Entries →
+---+

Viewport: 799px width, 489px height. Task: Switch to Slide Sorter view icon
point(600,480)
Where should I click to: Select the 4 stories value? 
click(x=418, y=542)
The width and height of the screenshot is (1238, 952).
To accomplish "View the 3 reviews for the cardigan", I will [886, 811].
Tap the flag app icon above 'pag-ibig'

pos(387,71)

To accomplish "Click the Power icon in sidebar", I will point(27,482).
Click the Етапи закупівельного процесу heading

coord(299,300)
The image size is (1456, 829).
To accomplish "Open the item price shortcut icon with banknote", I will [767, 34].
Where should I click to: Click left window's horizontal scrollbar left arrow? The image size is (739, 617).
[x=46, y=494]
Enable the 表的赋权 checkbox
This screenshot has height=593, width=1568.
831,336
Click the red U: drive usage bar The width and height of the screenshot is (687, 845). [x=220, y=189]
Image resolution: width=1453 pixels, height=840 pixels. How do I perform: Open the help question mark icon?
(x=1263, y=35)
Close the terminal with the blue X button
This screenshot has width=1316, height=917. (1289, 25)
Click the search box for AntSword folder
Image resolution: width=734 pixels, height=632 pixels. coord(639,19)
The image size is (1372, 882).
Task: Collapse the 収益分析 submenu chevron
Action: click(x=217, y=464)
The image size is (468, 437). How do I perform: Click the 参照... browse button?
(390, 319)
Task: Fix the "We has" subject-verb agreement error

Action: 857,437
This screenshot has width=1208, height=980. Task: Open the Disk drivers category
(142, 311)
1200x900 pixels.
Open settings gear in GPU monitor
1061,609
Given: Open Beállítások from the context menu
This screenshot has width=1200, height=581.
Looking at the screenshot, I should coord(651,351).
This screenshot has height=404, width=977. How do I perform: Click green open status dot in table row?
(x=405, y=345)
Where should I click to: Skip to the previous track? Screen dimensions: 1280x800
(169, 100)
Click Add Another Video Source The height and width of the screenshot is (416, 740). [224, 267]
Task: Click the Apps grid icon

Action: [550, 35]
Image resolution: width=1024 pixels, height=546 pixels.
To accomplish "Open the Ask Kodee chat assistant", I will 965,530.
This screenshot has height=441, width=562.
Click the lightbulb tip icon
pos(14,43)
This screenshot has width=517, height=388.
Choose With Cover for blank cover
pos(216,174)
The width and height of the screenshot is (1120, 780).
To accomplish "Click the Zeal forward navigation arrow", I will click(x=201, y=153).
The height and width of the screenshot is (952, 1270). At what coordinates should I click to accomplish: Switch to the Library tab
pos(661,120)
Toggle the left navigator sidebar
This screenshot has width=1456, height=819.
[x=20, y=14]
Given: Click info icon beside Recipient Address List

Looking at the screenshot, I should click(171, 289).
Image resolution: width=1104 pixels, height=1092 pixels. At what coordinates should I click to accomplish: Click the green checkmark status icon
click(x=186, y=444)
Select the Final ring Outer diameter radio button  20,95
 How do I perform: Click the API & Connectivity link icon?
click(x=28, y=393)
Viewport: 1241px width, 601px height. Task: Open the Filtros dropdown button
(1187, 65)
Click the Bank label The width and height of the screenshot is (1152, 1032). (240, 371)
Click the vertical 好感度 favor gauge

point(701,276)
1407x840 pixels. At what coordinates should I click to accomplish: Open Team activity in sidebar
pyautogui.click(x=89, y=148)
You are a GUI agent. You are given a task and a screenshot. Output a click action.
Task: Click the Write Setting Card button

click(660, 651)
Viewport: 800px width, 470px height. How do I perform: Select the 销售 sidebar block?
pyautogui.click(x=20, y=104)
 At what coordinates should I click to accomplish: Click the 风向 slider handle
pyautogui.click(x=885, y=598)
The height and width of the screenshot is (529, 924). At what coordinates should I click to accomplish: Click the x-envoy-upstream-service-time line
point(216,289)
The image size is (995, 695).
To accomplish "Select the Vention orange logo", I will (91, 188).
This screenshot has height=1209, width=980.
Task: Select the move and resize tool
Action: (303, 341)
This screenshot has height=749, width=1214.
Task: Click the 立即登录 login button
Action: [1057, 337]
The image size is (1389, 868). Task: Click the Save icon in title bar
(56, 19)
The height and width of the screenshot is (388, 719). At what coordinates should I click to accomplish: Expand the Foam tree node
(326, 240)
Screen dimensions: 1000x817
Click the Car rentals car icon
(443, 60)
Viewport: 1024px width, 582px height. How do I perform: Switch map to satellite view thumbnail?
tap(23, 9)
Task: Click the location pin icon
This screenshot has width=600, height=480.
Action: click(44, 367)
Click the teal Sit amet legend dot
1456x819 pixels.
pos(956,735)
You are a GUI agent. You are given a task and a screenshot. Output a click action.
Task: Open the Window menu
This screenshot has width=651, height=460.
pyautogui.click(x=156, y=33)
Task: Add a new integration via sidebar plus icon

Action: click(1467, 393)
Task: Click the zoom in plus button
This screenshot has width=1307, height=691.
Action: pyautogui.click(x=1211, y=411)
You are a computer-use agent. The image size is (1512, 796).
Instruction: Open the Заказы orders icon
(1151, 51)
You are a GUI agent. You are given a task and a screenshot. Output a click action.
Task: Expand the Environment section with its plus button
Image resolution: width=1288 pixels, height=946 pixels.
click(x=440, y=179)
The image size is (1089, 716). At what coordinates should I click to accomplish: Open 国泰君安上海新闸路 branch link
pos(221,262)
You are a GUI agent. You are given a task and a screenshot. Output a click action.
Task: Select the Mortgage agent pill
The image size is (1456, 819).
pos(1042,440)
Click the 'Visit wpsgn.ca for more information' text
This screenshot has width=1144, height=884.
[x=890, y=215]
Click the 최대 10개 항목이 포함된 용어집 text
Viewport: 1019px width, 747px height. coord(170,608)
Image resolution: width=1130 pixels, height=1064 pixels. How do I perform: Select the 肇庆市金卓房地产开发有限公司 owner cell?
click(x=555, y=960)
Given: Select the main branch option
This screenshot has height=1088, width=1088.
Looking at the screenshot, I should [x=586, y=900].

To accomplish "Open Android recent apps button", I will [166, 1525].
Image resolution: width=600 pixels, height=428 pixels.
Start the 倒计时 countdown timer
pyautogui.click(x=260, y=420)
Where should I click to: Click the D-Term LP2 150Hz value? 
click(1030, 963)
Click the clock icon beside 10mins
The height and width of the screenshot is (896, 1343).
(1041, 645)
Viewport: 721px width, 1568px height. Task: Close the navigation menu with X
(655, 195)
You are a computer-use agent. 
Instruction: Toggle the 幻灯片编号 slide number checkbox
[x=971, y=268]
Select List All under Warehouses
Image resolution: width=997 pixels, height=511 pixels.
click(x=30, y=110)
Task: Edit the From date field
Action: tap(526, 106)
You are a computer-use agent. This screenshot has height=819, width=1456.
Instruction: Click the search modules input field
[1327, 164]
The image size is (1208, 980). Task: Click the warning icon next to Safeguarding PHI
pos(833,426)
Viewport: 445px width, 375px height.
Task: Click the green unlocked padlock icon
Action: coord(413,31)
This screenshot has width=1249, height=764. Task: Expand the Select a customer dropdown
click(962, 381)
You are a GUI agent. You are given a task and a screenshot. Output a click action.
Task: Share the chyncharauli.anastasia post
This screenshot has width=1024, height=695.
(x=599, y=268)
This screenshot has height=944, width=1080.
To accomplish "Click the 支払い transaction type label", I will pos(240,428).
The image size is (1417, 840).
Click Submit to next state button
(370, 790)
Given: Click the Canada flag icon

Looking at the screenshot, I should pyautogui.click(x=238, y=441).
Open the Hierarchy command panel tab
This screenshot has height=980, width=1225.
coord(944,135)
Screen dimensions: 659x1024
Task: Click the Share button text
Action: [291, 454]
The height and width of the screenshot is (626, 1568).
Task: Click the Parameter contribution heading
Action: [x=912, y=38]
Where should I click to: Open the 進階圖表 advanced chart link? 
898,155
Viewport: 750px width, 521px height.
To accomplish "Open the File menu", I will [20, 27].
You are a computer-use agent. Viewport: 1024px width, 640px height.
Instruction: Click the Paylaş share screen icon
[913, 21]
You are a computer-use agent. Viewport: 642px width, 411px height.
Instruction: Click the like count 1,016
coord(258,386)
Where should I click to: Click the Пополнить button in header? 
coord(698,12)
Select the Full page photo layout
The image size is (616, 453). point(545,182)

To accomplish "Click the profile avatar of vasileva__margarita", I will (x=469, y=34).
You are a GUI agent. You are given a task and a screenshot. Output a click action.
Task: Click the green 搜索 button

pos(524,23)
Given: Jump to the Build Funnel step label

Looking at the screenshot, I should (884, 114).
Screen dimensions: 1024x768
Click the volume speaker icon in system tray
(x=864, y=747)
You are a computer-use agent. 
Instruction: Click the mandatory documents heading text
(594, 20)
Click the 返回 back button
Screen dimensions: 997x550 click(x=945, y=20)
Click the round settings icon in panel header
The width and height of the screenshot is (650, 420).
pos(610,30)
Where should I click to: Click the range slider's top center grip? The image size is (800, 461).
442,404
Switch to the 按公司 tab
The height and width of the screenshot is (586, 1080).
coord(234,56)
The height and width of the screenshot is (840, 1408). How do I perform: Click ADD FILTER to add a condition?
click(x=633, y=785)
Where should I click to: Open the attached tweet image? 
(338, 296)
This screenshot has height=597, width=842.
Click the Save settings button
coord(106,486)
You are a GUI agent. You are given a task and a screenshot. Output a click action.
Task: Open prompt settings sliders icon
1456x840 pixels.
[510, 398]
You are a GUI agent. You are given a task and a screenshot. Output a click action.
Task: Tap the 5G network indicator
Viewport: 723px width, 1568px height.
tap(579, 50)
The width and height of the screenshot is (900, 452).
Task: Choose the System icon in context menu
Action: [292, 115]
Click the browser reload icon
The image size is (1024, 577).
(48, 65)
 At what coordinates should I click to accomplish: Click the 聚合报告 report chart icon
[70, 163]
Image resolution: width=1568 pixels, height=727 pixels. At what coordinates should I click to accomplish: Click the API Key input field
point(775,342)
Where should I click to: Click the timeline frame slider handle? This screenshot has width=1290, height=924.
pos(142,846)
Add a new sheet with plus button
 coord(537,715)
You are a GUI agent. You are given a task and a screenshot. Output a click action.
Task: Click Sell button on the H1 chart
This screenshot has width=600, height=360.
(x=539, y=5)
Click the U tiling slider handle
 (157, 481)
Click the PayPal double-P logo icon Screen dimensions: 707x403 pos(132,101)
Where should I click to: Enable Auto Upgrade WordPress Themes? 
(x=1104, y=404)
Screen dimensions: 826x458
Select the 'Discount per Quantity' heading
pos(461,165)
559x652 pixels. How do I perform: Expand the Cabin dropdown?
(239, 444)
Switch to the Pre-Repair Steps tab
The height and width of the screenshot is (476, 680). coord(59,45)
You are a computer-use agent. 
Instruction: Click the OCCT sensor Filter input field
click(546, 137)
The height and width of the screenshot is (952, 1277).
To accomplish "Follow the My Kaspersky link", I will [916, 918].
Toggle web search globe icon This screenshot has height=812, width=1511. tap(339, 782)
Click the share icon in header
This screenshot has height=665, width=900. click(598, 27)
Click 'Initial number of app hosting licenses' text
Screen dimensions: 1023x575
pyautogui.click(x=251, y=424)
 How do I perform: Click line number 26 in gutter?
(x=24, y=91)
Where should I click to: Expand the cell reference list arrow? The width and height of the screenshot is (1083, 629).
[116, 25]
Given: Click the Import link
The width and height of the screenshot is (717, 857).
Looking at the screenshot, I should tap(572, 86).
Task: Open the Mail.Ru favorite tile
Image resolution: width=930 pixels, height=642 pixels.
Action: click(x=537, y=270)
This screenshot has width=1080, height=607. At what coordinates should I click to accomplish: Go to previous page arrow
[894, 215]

+---+

Can you reproduce the items verbatim, from the very first one through the line containing "This screenshot has width=1316, height=917."?

Viewport: 799px width, 489px height. Task: Switch to Slide Sorter view icon
point(600,480)
Where should I click to: Select the 4 stories value? 
click(x=418, y=542)
The width and height of the screenshot is (1238, 952).
To accomplish "View the 3 reviews for the cardigan", I will [886, 811].
Tap the flag app icon above 'pag-ibig'

pos(387,71)

To accomplish "Click the Power icon in sidebar", I will point(27,482).
Click the Етапи закупівельного процесу heading

coord(299,300)
The image size is (1456, 829).
To accomplish "Open the item price shortcut icon with banknote", I will [767, 34].
Where should I click to: Click left window's horizontal scrollbar left arrow? The image size is (739, 617).
[x=46, y=494]
Enable the 表的赋权 checkbox
This screenshot has height=593, width=1568.
831,336
Click the red U: drive usage bar The width and height of the screenshot is (687, 845). [x=220, y=189]
Image resolution: width=1453 pixels, height=840 pixels. How do I perform: Open the help question mark icon?
(x=1263, y=35)
Close the terminal with the blue X button
This screenshot has width=1316, height=917. (1289, 25)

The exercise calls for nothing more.